А сейчас Эст уже неделю брел по бескрайней пустыне дикой Азии, брел с надеждой узнать хоть что-нибудь о своей вечной цели. Жара была невыносимой, и вся вода, которая у него имелась, была выпита за четырехдневный переход. А за прошедшие последние три дня не повстречалось даже малейшего намека на существование влаги. В этой огромной пустыне не было ни одного источника, ни одного признака жизни - Эст не увидел ни одного человека, ни одна растительная колючка не пробивалась из раскаленного песка, ни одна ящерица не прошмыгнула, ни одна птица не пролетала за это время.
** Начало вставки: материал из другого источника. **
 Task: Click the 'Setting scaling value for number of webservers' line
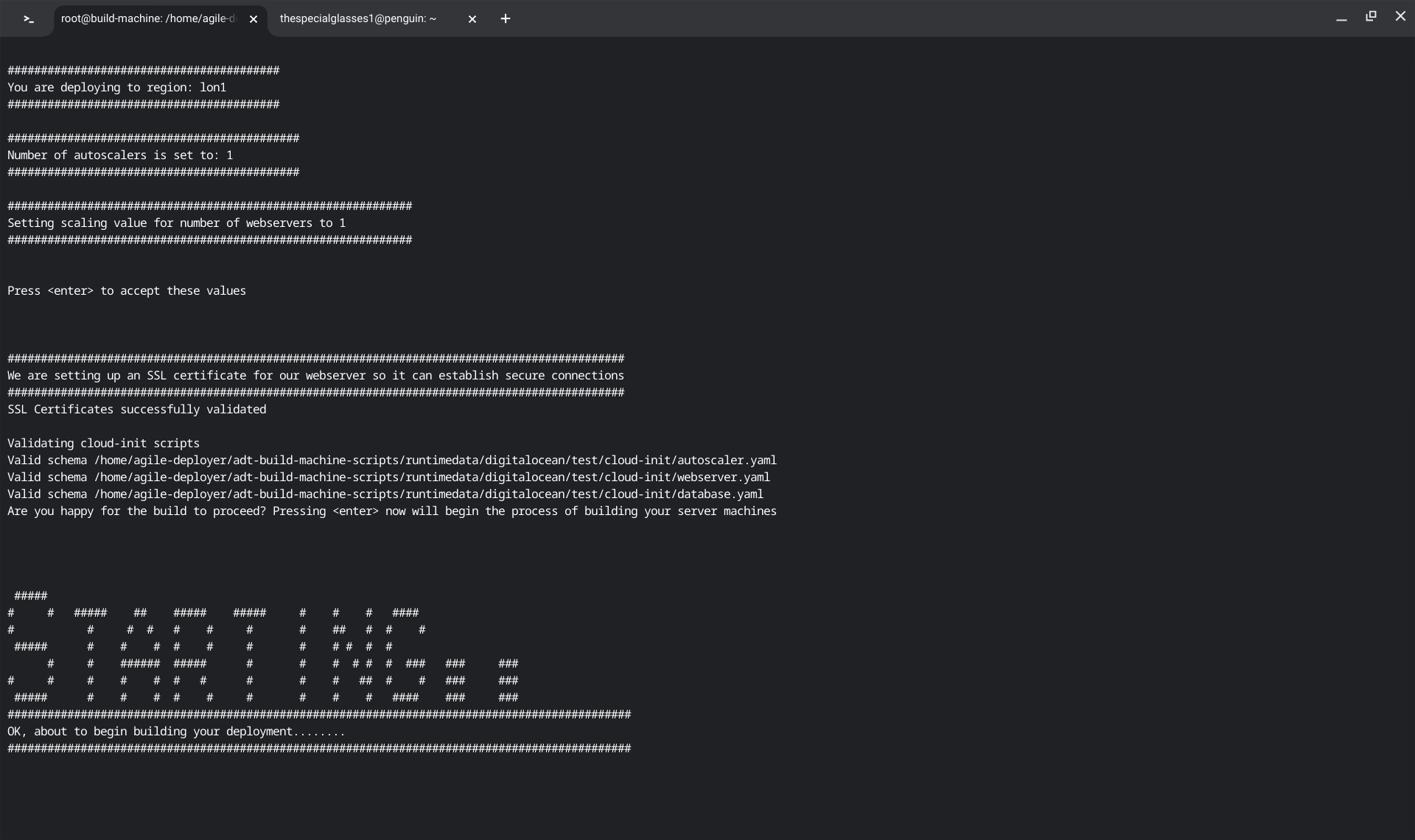(177, 223)
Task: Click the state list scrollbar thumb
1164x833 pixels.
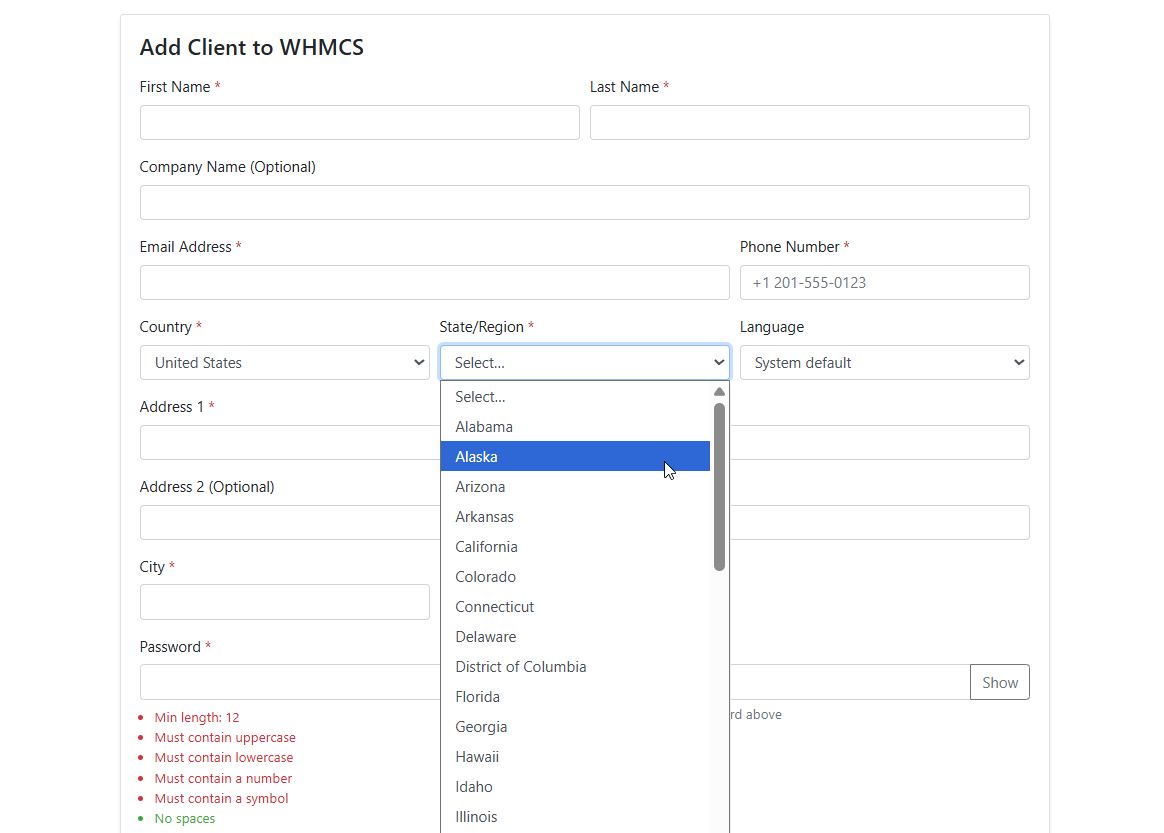Action: pyautogui.click(x=719, y=487)
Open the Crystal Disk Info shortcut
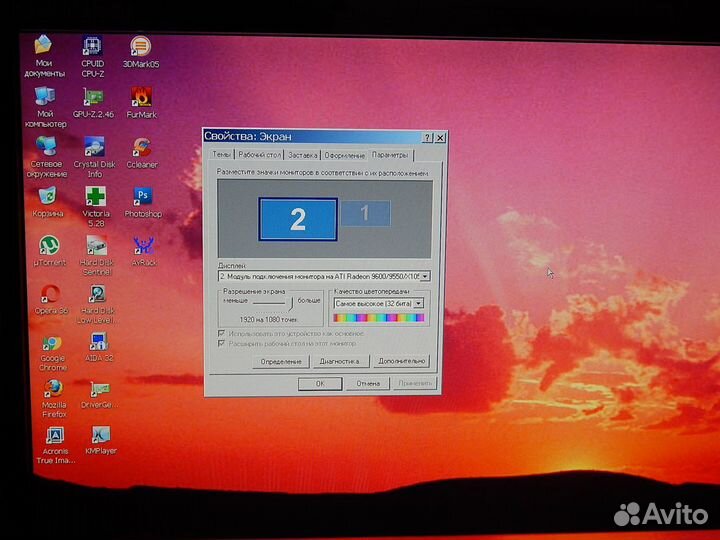 (x=95, y=147)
Не было даже миражей. Солнце беспощадно выжигало все, лишь барханы черных песков волнами уходили в мреющую даль.
Эст совсем заблудился. От палящего зноя и жажды он уже ничего не соображал и даже не догадывался прокладывать путь по солнцу. Впрочем, это было не важно, - он вообще не знал в каком направлении лучше идти, на какой стороне ближе кончаются эти проклятые пески. Солнце, казалось, выпарило всю влагу, что в нем имелась, и даже противно хрустящий песок оставался сухим во рту. Воспаленные глаза почти перестали видеть. Сперва желудок, а затем все мышцы стало сводить судорогой и, заставляя себя с великим трудом сделать каждый новый шаг, Эст боялся сойти с ума. Поднимаясь на вершину очередного бархана, он едва пересиливал желание броситься ничком вниз и съехать по склону, чтобы передохнуть за это время - он знал, что упав, больше никогда не сможет встать.
Такое с ним уже было давно, в каменоломне. Но тогда ему чудом повезло. Сейчас же Эсту казалось, что в каменоломне было легче, чем в этой пустыне. Там можно было, сбросив камень с плеч, немного отдохнуть от тяжести. К страданию тяжести Эст привык, но нет никакой возможности выдержать бесконечно долгое страдание жажды.
Приходило отчаяние. На вершине большого бархана он особенно долго, из последних сил боролся с желанием броситься вниз, сползти по песку и больше не шевелиться. Бесконечный и бессмысленный путь победил его.
Черное солнце не могло уже заставить даже прищурить сухие глаза. Прощаясь с жизнью, Эст в последний раз взглянул на колыхающийся в мареве горизонт, и неожиданно ему почудилась на черном фоне песков маленькая белая точка. Точка двигалась, но ее движение не совпадало с колыханием знойного воздуха, и именно это привлекло внимание.
И Эст пошел дальше, к этой ослепительной, сияющей, как звездочка в кромешной тьме, белой точке. Он шел и шел, уже ничего не осознавая, лишь стремясь не упустить ее из вида. На очередном возвышении он понял, что это человек, идущий ему навстречу. Это было спасение, и Эст в изнеможении наконец опустился на горячий песок.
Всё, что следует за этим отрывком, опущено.